— What is expected —
Copy out each line of the entries where the word "beside" is present.

--- START ---

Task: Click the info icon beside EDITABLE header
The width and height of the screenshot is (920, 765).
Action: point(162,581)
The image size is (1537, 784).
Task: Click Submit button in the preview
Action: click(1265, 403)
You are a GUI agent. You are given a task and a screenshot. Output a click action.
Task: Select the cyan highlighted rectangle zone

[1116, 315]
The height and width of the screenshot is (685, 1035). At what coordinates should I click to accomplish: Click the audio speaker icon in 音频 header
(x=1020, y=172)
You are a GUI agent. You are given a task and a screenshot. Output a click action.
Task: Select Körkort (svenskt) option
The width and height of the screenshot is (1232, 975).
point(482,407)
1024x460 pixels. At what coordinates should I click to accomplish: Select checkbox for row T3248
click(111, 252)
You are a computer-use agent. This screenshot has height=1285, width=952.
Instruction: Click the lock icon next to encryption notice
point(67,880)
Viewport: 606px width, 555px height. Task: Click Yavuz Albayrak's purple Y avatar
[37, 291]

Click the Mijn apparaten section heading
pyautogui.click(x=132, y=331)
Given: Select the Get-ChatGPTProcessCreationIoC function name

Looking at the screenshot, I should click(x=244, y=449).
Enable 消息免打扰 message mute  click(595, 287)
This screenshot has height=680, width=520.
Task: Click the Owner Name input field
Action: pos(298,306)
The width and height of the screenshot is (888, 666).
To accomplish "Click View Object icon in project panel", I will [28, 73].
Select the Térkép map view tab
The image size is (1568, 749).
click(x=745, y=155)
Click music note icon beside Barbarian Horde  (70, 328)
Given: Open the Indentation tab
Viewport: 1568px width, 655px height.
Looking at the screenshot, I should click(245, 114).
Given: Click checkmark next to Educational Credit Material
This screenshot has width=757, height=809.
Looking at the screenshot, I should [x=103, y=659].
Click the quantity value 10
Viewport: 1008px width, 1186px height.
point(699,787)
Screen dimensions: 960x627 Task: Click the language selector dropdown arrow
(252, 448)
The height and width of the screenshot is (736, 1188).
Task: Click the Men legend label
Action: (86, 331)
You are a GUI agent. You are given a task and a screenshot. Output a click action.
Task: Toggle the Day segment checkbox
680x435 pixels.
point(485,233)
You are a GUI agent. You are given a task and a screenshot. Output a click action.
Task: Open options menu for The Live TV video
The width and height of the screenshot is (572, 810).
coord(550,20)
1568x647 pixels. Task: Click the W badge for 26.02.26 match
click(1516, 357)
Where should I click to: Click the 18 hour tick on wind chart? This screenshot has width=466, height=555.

--- END ---

— Exercise output —
Task: Click the info icon beside EDITABLE header
Click music note icon beside Barbarian Horde  (70, 328)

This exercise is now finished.